Events like this are rare, but homophobic bullying is extremely common. According to research carried out in 2007, nearly two-thirds (65%) of bisexual and gay pupils have been victims of it. Of those who were bullied, 92% suffered verbal abuse, 41% had been physically assaulted, 13% were threatened with a weapon, and 12% were the victims of sexual assault. 17% had received death threats. If this is the first time you’ve come across these statistics, I would hope you’re shocked by them. They mean, for example, that almost 27% of all gay and bi pupils have been the targets of physical abuse as a result of their sexuality, and that 11% have received death threats because of it.
It’s against this background that Daffyd has to be judged. Not only do the sketches reinforce the idea that Daffyd’s difference is something he has chosen, they also send out the message that homophobia is a thing of the past. No-one has a problem with gay people anymore, they seem to say, and gay people who claim otherwise are attention-seeking drama queens trying to make themselves out to be more interesting than they actually are.
I don’t believe for one second that Little Britain is the cause of homophobia in schools – I went to secondary school 20-ish years before Daffyd had been thought of, and there was plenty of homophobia in my school, some of it from the teachers. What I think it has done is to point up homosexuality as a clear example of difference, and to say that it’s ok to laugh at obviously gay people. It’s also served to suggest that the very real homophobia experienced by a majority of gay and bisexual kids at school isn’t a significant problem, and if it is, it’s their own fault for wanting to be different.
The study I referred to above also found that less than a quarter of schools had a policy of teaching their pupils that homophobic bullying is wrong. Gay pupils at schools which had made a point of doing this were substantially less likely to be victims of anti-gay bullying than their counterparts at other schools. It seems to take very little to counteract a lot of this homophobia, but it also takes very little to encourage it, and this is why Little Britain is a problem.
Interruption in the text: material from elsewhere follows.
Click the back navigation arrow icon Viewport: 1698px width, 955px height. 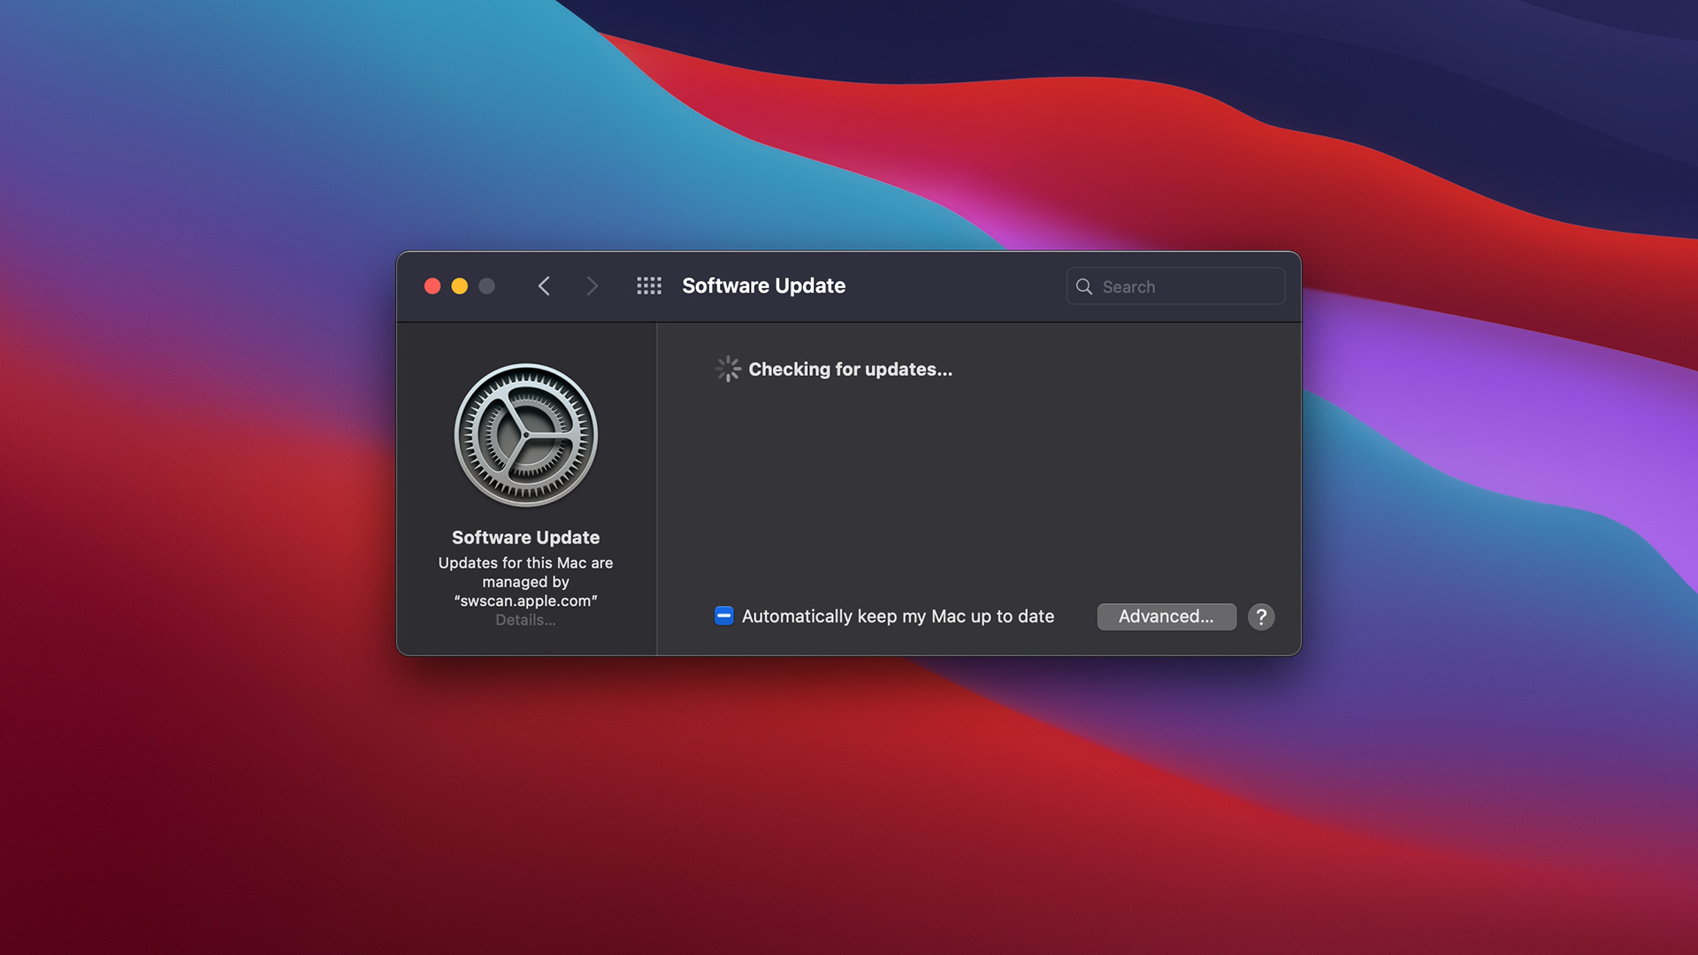544,285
I started this post by saying that I’m not an advocate for censorship, and I’m not. I’d feel very uncomfortable supporting any campaign that tried to tell Matt Lucas and David Walliams what subjects they can make jokes about, or the BBC what kind of comedy shows they should commission. But I do think it’s legitimate to ask Matt Lucas (who’s gay) and David Walliams (who’s not remotely homophobic) why they feel comfortable making sketches that have the effect of encouraging bullying against gay teenagers. And I also think it’s legitimate to ask fans of Little Britain why they feel so comfortable watching something that tells them that, if gay people find themselves the victims of homophobia, it’s their own fault for drawing attention to the fact they’re gay.